One means to control costs included in the Affordable Care Act (ACA) took the form of a mechanism for publicly reviewing requests for rate increases by insurance companies. In Summer 2016, health insurance companies began requesting large increases in premiums.
A witness for one Pennsylvania health insurer observed that his company had about 250 clients who had signed up for coverage under the ACA, then received treatment worth about $100,000 each, and then had cancelled their policies immediately after receiving treatment. The cost of the care then had to be passed on to other clients. In Montana, ten individual customers consumed more than $4 million in care in the first six months of 2016, for an average of about $70,000 a month each. In this case, 1 percent of customers accounted for 30 percent of pharmacy bills. Making matters worse, in the first years of the ACA, a federal program helped insurers pay the cost of some of the most expensive claims. Now, according to a Department of Health and Human Services economist, that program is winding down.

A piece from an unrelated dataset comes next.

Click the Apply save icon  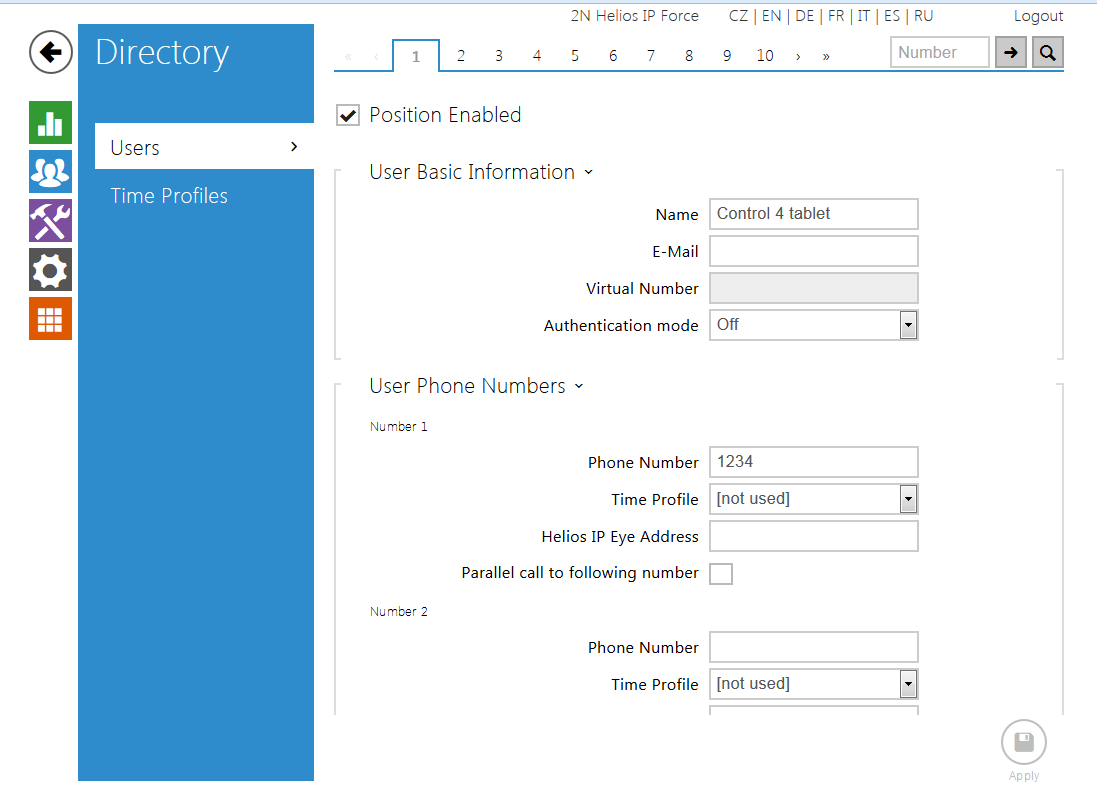point(1023,743)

What has been happening in Pennsylvania is not unique to the Keystone State. In Montana in 2015, one insurer reported that it had paid out $1.26 in claims for every $1.00 in premiums. Unable to sustain such losses, major insurance companies have had to choose between seeking much higher premiums and abandoning the health-insurance market places. In 20 states, insurers have asked to raise their premiums by at least 25 percent. In some other states, insurers seem to be abandoning the market places to more efficient or competitive insurers.
Who are the uninsured?
More than half of the uninsured live in the 20 states that refused to expand Medicaid, many of them populous Southern states like Texas and Florida. As a result, 39 percent of the uninsured have incomes below the federal poverty level.
In 2013, 28 percent of people between 19 and 34 years old were uninsured; today 18 percent are such “Millennials.” Still, that 18 percent accounts for almost half of the total uninsured.
In 2013, 50 percent of the uninsured were white; now 41 percent are white.
In 2013, 36 percent of the uninsured were American citizens of Hispanic descent; today 29 percent of the uninsured are American citizens of Hispanic descent.
In 2013, 13 percent of the uninsured were black; now 12 percent are black.
More than half (57 percent) of the working Americans without insurance work for small companies that were exempted from the requirement to provide insurance.
 It speaks volumes to the intellectual world inhabited by Democratic legislators that the NYT reporter Robert Pear can describe the process as intended to “shame” companies that requested increases. Apparently, Democrats believe that immense profits by health insurers and exorbitant pay for executives explain high health costs.
 Robert Pear, “Health Insurers Use Reviews, Intended to Constrain Rate Jumps, to Justify Them,” NYT, 15 August 2016.
 The chief executive of the federal insurance market-place optimistically portrayed the join-spend-quit pattern as a one-time “decline in pent-up demand for services.” In all likelihood, uninsured people will continue to pen-up their use of services, then join-spend-quit again. Robert Pear and Reed Abelson, “As Insurers Balk, U.S. Makes New Push for Health Care Law,” NYT, 18 August 2016.
 Abby Goodnough, “Still Uninsured, Even With the Health Law,” NYT, 18 August 2016.
 However, the ineligibility of illegal immigrants for coverage means that the total Hispanic share without insurance has risen from 29 percent to 40 percent.